From 1992 to 2015, the level of undernourishment among the general population in Tajikistan increased from 28% to 33%, compared to just 6% in neighboring Kyrgyz Republic. In 2012, the stunting rate among under-five year olds in the country was 26% of all children, and 32% of poor children. Children who are poorly nourished, who are stunted, and who do not receive adequate parenting or stimulation before their 5th birthday, are likely to learn less at school and earn less as adults; they are also less ready to compete as adults in an increasingly globalized economy.

The World Bank is working closely with the government of Tajikistan to improve maternal and child health and nutrition in the country, through two ongoing projects: the Japan Social Development Fund and the Health Services Improvement Project.

A grant from the Japan Social Development Fund is helping to improve health and nutrition among children under five years of age, as well as pregnant and breastfeeding mothers, in 14 food insecure districts of the southern Khatlon Province of Tajikistan.
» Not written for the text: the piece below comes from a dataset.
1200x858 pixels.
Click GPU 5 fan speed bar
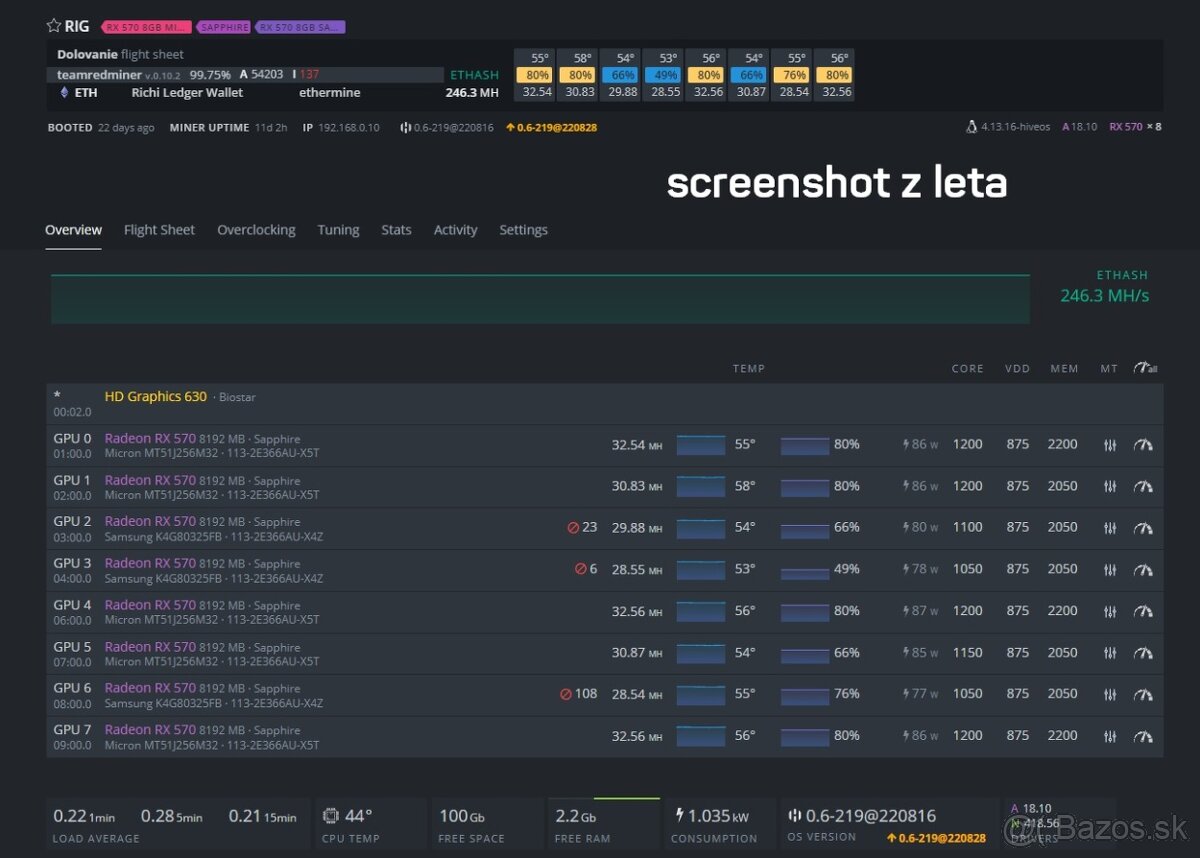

The project tackles issues at the community level, providing quality seeds and fertilizers to help families grow nutritious food, delivering critical micronutrient supplements to pregnant mothers and children, and raising awareness among women and volunteers about how to detect and prevent childhood illnesses.

In less than two years, the project has started showing positive results: the number of underweight children under 5 years of age in the project districts decreased by 20%; levels of stunting decreased by 2%, and wasting (acute malnutrition) decreased by more than 8%. In addition, more than 100,000 mothers, 1,000 health workers and 300 community volunteers were educated about improved nutrition practices, the benefits of exclusive breastfeeding, and how to detect signs of childhood diseases.


World Bank Group

The Health Services Improvement Project focuses on improving the service delivery and effectiveness of quality in primary healthcare facilities, including those in remote areas. By providing training to medical personnel, renovating and equipping healthcare facilities and, most importantly, by providing hands-on guidance and incentive payments to health workers for better results through an approach called “performance-based financing”, the project aims to increase both the coverage and the quality of basic primary health care services.

Performance-based financing is designed to reward primary health care workers and facilities for their good performance – but only after they have been found to have successfully met targets that were agreed upon beforehand. The results reported by health care facilities are checked and verified rigorously every quarter, before they can receive incentive payments.

This new system has been piloted in 10 districts of Tajikistan so far, and results have been significant: in just one year, the reported number of fully vaccinated children increased by 26%, the number of women receiving four or more antenatal care visits increased by 14%, and the number of women using contraceptives increased by over 27%, while the average score of service quality remains above 85%. In addition, the project has trained over 500 health workers on family medicine and over 5,000 on clinical and non-clinical topics.


World Bank Group

Tajikistan has the youngest and fastest-growing population in Central Asia. This demographic profile is a huge asset to the country in developing its economy and achieving its development goals. And the World Bank will continue to invest in clean water, sanitation, schooling, and affordable and quality health care in Tajikistan, with a view to helping every Tajik child grow up healthy and succeed in the future.